Situated Technologies Pamphlets 3: Situated Advocacy
Situated Technologies Pamphlets 3: Situated Advocacy - A special double issue featuring the essays: Community Wireless Networks as Situated Advocacy by Laura Forlano and Dharma Dailey and Suspicious Images, Latent Interfaces by Benjamin Bratton and Natalie Jeremijenko.
Advocacy is the act of arguing on behalf of a particular issue, idea or person, and addresses issues including self-advocacy, environmental protection, the rights of women, youth and minorities, social justice, the re-structured digital divide and political reform. In this special double issue — the result of an open call for submissions — we have invited contributions from two pairs of authors considering how Situated Technologies have been mobilized to change and/or influence social or political policies, practices, and beliefs. In our call for submissions, we asked: What new forms of advocacy are enabled by contemporary location-based or context-aware media and information systems? How might they lend tactical support to the process of managing information flows and disseminating strategic knowledge that influences individual behavior or opinion, corporate conduct or public policy and law?
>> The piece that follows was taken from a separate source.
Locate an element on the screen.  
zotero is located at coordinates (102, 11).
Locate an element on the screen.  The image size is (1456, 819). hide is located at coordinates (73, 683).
“Suspicious Images, Latent Interfaces,” by Benjamin H. Bratton and Natalie Jeremijenko, explores the theoretical implications of new forms of environmental monitoring enabled by pervasive computing. Asking what, if anything, current trends in the visualization of environmental data tell us, they introduce the notion of the “political image” as a foil by which to explore how networked assemblages of human and non-human actors might, when considered on a global scale, initiate a rethinking of how political institutions might work in environmental governance. Bratton and Jeremijenko suggest that their contribution can be read as both a design challenge as well as an experimental political theory for a social ecology configured through prevasive computational media.
In their contribution, “Community Wireless Networks as Situated Advocacy,” Laura Forlano and Dharma Dailey trace an ethnography of community wireless networks (cwns) beginning in the late 1990s. They illustrate, through a series of specific examples drawn from their experience as activists and field researchers, the terrain vague that exists between purely local, bottom-up, community-based networks and more centrally organized ones supported by local municipalities. Ultimately, they suggest that despite shared beliefs and values, these groups vary considerably in size, membership and activities from country to country based on political, economic, legal, and socio-cultural factors, highlighting the ways in which the identities and activities of cwns are linked with global causes and concerns while at the same time situated in their local communities.